- What is needed -
Can you copy these lines exactly, starting with the line that contains "has width=1920, height=1080." and going on through the last line?

- The input -
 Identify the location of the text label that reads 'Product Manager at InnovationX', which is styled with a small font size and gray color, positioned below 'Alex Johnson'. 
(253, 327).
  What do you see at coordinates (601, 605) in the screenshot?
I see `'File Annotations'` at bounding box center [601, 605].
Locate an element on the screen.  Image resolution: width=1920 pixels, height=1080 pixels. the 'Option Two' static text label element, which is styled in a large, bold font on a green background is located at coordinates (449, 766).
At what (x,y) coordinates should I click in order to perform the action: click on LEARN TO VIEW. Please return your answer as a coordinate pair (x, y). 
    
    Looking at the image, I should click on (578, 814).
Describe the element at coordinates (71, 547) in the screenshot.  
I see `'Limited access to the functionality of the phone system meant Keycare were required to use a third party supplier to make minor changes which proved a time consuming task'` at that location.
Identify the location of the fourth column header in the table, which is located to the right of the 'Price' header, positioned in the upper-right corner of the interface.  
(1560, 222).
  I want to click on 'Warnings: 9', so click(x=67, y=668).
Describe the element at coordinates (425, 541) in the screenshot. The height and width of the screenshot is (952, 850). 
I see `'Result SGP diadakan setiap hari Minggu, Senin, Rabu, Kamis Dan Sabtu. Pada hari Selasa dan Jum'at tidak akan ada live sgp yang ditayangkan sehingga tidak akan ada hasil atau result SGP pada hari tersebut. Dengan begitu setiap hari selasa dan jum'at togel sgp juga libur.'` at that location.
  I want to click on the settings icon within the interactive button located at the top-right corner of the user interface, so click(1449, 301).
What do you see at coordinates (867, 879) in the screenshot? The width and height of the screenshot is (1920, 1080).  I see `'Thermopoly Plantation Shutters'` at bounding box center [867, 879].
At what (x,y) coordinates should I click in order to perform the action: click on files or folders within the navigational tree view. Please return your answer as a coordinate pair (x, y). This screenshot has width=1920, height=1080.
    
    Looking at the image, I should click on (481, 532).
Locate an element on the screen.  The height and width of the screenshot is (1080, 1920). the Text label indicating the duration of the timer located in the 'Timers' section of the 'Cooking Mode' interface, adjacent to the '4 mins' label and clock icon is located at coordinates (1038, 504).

- Expected answer -
At what (x,y) coordinates should I click in order to perform the action: click on files or folders within the navigational tree view. Please return your answer as a coordinate pair (x, y). This screenshot has width=1920, height=1080.
    
    Looking at the image, I should click on (481, 532).
Locate an element on the screen.  The height and width of the screenshot is (1080, 1920). the Text label indicating the duration of the timer located in the 'Timers' section of the 'Cooking Mode' interface, adjacent to the '4 mins' label and clock icon is located at coordinates (1038, 504).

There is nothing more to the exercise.